[Stored records]
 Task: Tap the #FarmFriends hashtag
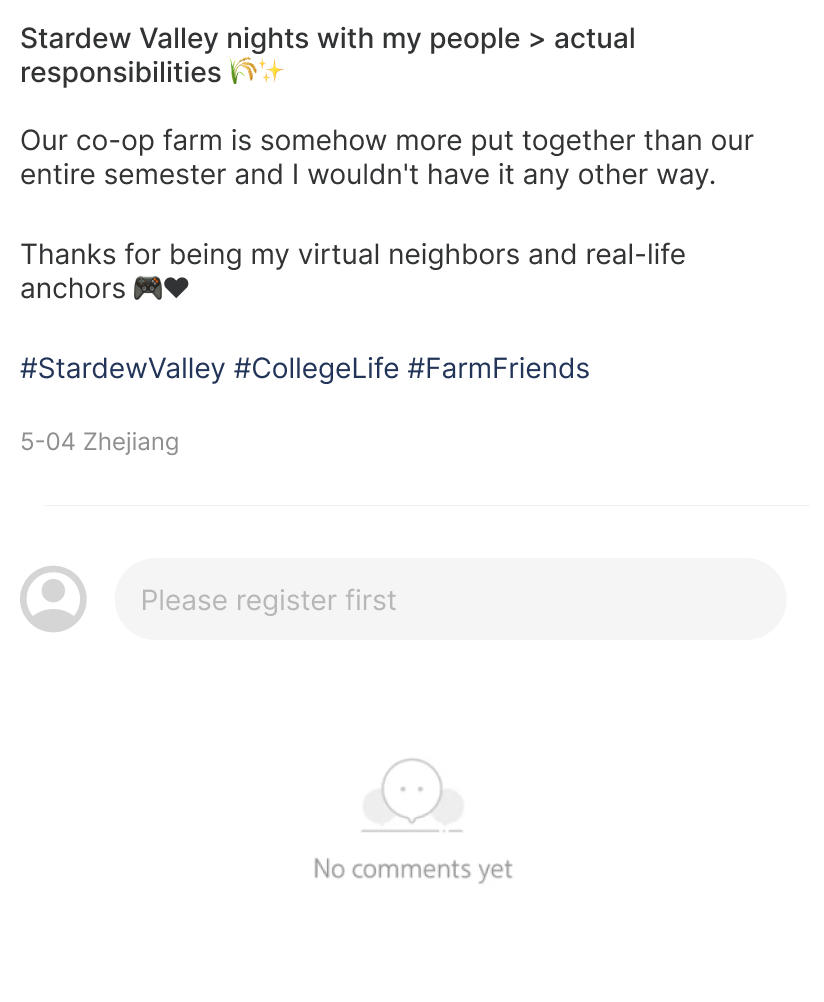click(x=498, y=369)
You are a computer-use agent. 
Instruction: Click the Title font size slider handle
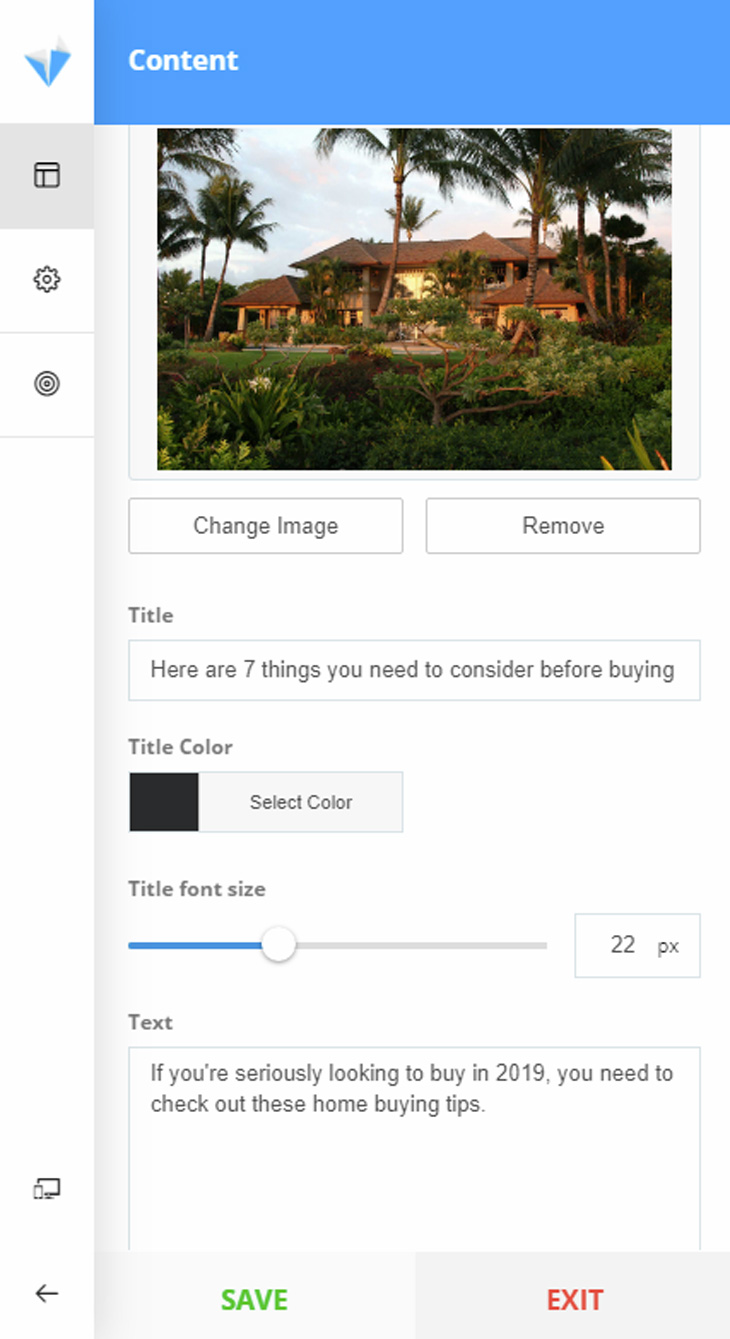278,945
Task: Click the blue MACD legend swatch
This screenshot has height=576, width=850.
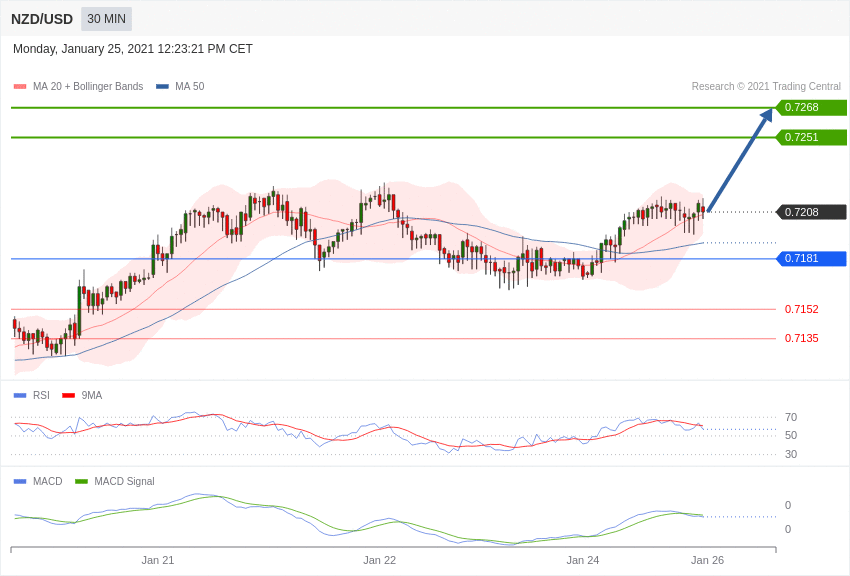Action: click(20, 482)
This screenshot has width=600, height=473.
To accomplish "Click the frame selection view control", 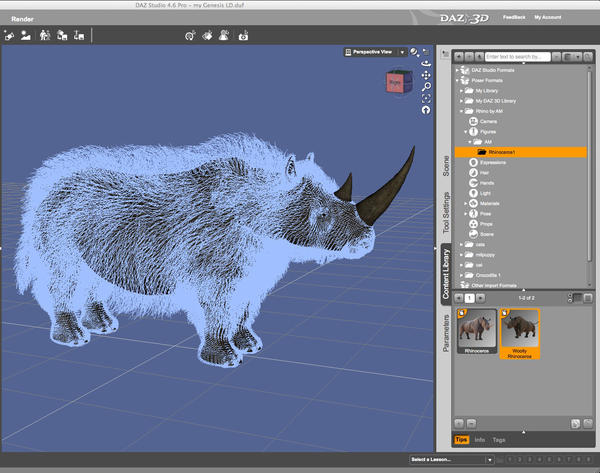I will [427, 98].
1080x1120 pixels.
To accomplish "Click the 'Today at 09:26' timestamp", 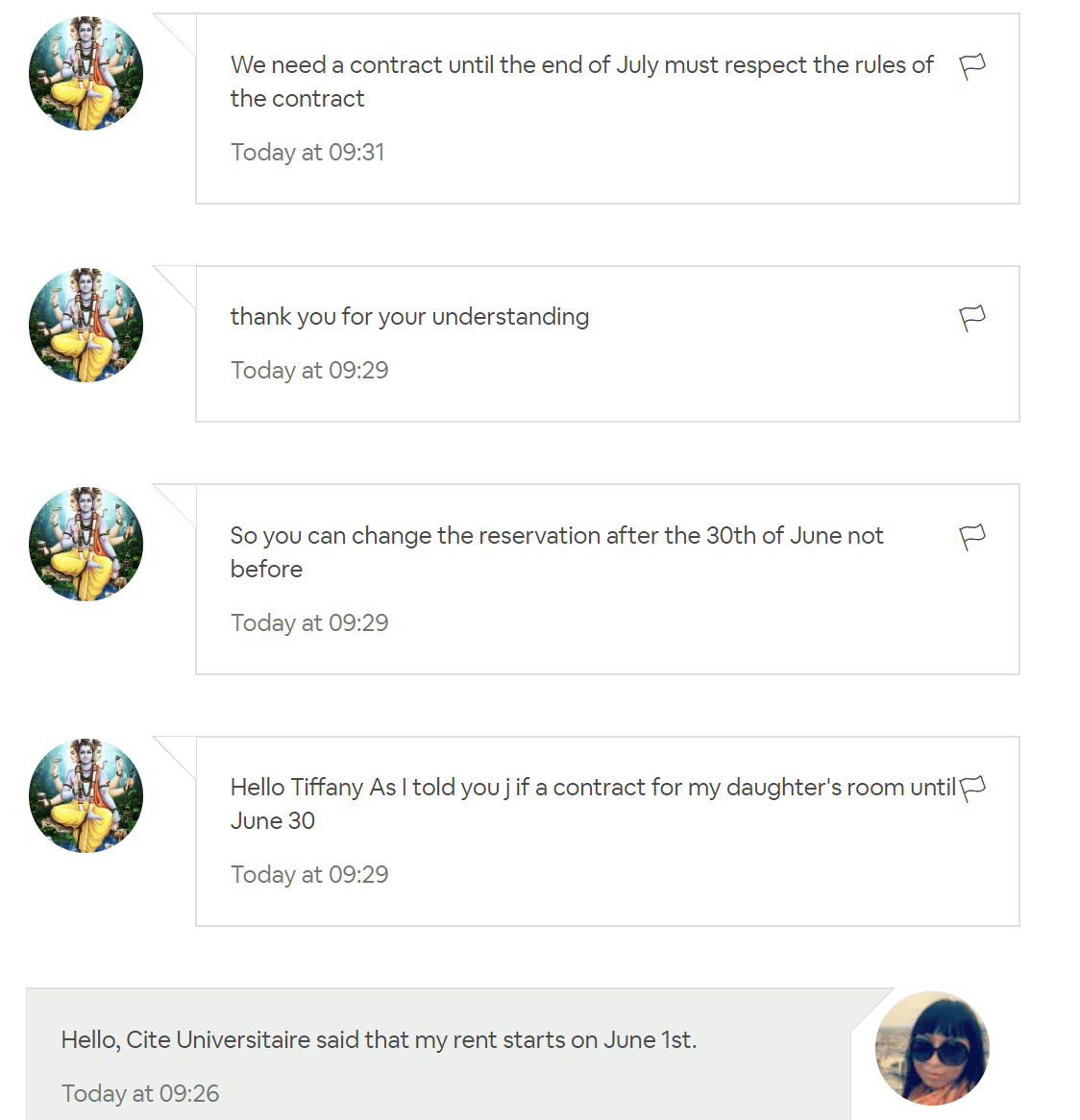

■ PROBLEM REQUIREMENTS
Only the lines from the one containing "1080x1120 pixels." through the final line of the data are to be written out, exactly as they stand and without pictures.

■ RESPONSE TO THIS EXERCISE
1080x1120 pixels.
To accomplish "Click the 'Today at 09:26' timestamp", 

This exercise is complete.